# Any Ideas What This Was Used For?



## Margot (May 19, 2009)

Morning! My husband bought this stop watch at the week-end; he was fascinated by it because it rotates in just three seconds - the smaller dial in the centre also has increments of three. Anyone any ideas what it might have been for - I did try to Google it and the only answer I came up with was they police sometimes used three second stop watches in the 1970s to record a car's travelling speed. There are numbers on the back of the case, 12326. Hope you can help.


----------



## mel (Dec 6, 2006)

Maybe someone will know Margot! My only observation is the (obviously aftermarket) applied "31" which is in a different font and crude, but is at the 50 marker, making it 50kph/approx. 31mph, so you could be right. Around 31 mph is the standard Euro speed limit in many EU countries , equivalent to 50 kph..
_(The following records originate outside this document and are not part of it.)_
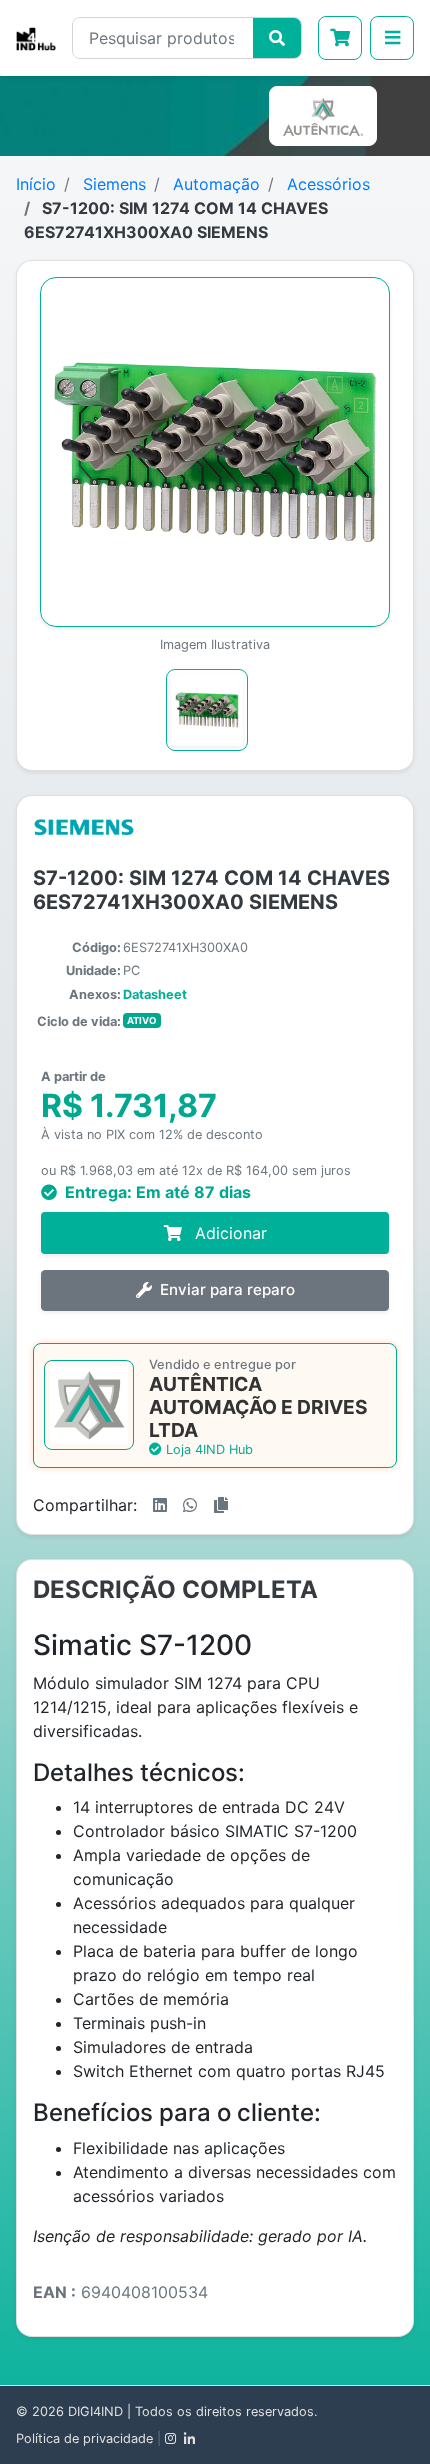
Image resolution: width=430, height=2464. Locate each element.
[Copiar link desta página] (221, 1505)
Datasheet (155, 994)
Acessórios (328, 184)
Mind, you'd need to be fast on the button to click it twice in three seconds or less!


----------



## JoT (Aug 12, 2003)

I remember these at school in the early 1970's for timing athletics, teh three second sweep allows you to read 1/10th second pretty accurately and 1/100th of a second reasonably accurately.

Yours has been modified and could well have been used by law enforcement


----------



## Uncle Alec (Feb 14, 2011)

I think you have stumbled across my sex timer.


----------



## mel (Dec 6, 2006)

Uncle Alec said:


> I think you have stumbled across my sex timer.


Funny, I was thinking about something like that, but I've forgotten exactly what ldman:


----------



## BondandBigM (Apr 4, 2007)

Probably used by Plod, as in time taken to travel a known distance = speed, they used to bullsh!t you with the two lamp posts one and also later with fixed marks on the road. the three seconds dial would make it more accurate and possibly between two lamp posts isn't going to be more if you are are exceeding 30mph. .



> Traditionally the police would have used stopwatches to measure the time taken for a vehicle to cover a known distance





> I still have the 3-second stopwatch I bought back in the 1970's. I was a police officer and as traffic radar was just starting to be used there had to be another way to measure speed. The city would come out and mark the street with a symbol similar to a bracket ([) where officers requested them. They would put them in pairs a certain distance apart. I would sit on a side street where I could start and stop the watch as cars crossed over the marks. We had a little chart that said how fast the car was going and it made a big difference what fraction of a second was timed.


I wonder if this was the sneaky [email protected]@rd that caught me in 1976 :lol: :lol:


----------



## Margot (May 19, 2009)

Thanks guys, that's very useful - Uncle Alec, you made me chuckle and blush all at the same time!


----------



## Uncle Alec (Feb 14, 2011)

Happy as long as I didn't make you nod in agreement.


----------



## Mechanical Alarm (Oct 18, 2010)

I have one that is incremented in 6 second intervals along with yardage. I believe it is an artillery range finder.




























Boy, does it hum away... I guess I can last twice as long as Uncle.


----------